======== Exercise materials

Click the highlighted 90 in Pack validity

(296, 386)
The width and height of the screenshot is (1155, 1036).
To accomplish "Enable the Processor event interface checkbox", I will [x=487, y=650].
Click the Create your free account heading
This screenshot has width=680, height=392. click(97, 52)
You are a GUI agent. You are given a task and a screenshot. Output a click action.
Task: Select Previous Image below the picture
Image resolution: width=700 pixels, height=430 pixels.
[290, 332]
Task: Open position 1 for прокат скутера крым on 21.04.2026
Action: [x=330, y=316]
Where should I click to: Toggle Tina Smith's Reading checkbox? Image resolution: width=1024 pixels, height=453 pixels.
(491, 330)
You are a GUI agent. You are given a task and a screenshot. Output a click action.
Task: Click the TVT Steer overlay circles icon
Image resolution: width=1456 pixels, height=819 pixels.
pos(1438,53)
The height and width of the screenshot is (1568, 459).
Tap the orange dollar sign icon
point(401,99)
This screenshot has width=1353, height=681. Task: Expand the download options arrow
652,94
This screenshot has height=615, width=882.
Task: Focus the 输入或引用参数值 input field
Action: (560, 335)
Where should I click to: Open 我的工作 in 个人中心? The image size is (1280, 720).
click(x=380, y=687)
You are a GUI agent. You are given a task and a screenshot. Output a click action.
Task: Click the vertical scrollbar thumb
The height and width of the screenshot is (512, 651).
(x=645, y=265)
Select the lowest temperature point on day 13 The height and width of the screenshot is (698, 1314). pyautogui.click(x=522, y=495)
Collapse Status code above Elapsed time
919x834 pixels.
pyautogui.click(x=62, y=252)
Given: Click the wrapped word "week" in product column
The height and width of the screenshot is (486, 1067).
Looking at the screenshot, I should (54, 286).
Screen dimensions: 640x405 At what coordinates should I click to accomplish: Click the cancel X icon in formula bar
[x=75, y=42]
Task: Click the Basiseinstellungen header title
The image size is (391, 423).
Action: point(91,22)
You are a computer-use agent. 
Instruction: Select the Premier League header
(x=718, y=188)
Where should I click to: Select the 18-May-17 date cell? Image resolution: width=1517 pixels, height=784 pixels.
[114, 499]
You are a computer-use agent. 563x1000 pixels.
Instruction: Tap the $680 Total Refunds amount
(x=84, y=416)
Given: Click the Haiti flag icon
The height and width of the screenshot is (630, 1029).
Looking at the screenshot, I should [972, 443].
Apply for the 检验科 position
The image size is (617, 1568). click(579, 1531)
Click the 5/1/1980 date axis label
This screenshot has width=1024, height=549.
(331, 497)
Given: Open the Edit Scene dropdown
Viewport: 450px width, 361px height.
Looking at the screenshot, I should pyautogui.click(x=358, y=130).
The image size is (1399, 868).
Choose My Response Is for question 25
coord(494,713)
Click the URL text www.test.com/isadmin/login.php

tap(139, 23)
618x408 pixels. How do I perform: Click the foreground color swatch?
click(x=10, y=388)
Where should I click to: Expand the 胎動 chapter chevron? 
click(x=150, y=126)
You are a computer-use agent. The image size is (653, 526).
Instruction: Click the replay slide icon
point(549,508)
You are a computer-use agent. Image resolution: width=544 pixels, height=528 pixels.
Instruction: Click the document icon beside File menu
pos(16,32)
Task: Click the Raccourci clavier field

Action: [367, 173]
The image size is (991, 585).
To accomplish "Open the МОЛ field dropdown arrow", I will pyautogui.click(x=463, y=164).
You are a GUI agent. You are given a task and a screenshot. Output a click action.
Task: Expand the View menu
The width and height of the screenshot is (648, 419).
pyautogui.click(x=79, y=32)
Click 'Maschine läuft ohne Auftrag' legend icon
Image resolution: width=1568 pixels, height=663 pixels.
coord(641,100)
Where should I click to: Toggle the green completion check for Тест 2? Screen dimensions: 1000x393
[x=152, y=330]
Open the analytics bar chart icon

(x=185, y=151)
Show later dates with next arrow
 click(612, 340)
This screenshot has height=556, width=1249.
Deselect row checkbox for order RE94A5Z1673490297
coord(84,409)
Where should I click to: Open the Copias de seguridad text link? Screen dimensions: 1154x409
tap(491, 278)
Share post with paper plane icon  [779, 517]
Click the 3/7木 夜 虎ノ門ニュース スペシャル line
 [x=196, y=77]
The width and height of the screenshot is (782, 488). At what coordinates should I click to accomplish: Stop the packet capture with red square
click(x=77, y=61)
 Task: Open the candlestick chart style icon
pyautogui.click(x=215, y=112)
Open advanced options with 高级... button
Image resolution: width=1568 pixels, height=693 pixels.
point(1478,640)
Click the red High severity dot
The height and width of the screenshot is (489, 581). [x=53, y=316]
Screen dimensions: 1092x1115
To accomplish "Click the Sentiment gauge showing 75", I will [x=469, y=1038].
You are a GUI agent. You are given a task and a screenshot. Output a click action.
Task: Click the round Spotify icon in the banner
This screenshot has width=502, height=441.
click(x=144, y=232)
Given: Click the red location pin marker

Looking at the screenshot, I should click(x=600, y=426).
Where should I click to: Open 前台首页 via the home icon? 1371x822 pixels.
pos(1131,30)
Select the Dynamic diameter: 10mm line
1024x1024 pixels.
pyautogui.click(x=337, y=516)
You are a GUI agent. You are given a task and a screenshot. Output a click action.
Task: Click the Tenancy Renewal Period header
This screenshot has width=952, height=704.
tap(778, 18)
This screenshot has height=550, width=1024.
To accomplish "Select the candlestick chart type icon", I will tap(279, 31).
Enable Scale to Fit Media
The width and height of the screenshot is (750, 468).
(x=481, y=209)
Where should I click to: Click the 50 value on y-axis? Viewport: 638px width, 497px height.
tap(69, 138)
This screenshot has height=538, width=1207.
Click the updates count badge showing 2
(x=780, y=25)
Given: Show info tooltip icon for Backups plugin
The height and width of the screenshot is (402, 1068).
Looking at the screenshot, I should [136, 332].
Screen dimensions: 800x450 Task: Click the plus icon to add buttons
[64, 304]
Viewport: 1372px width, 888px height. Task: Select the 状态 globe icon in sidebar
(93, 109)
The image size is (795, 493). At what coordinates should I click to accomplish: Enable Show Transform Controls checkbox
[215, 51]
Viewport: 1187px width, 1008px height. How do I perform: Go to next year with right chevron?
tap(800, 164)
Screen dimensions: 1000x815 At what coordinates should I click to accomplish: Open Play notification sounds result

================

# Problem to work on
Find each line above with the string "computer", then report how many there are. Write only the number.

# Written solution
4